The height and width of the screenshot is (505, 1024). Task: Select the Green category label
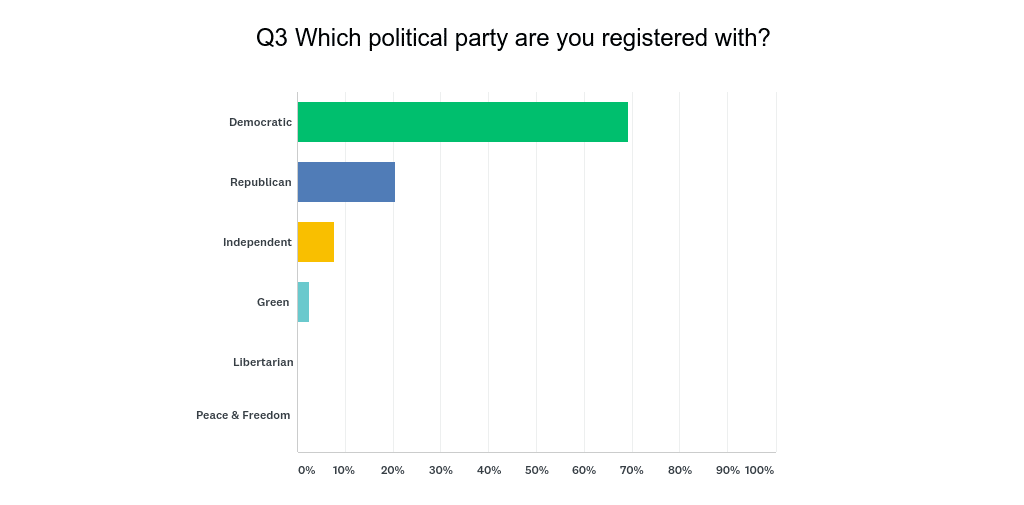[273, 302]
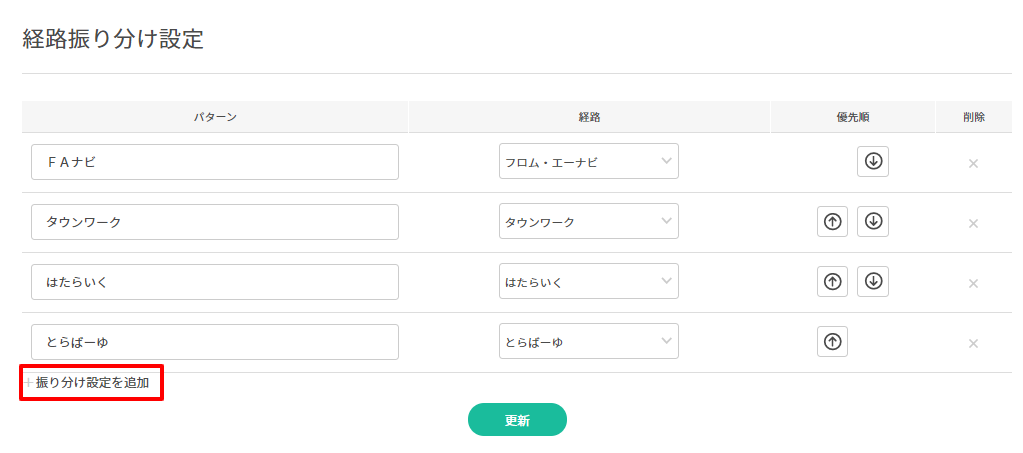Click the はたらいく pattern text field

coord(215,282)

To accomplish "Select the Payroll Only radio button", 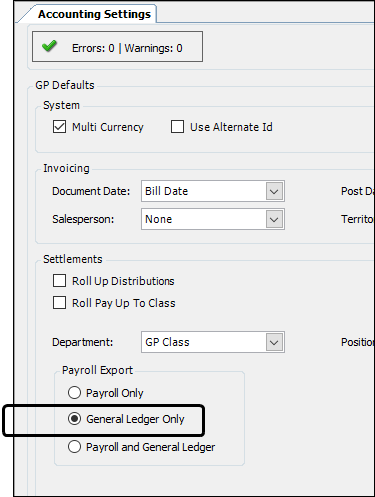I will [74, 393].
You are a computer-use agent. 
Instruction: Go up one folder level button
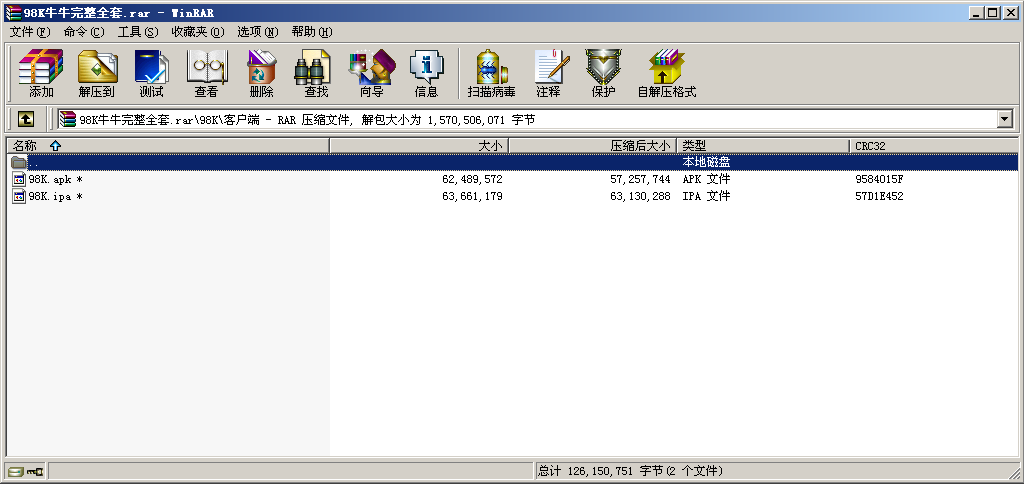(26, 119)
==========
• _TASK DESCRIPTION_
Counting the line with "You are a computer-use agent." and the last line of the data above, transcribe those two lines and every line between them exactly, without the pictures.

• _ANSWER_
You are a computer-use agent. 
Instruction: Go up one folder level button
(26, 119)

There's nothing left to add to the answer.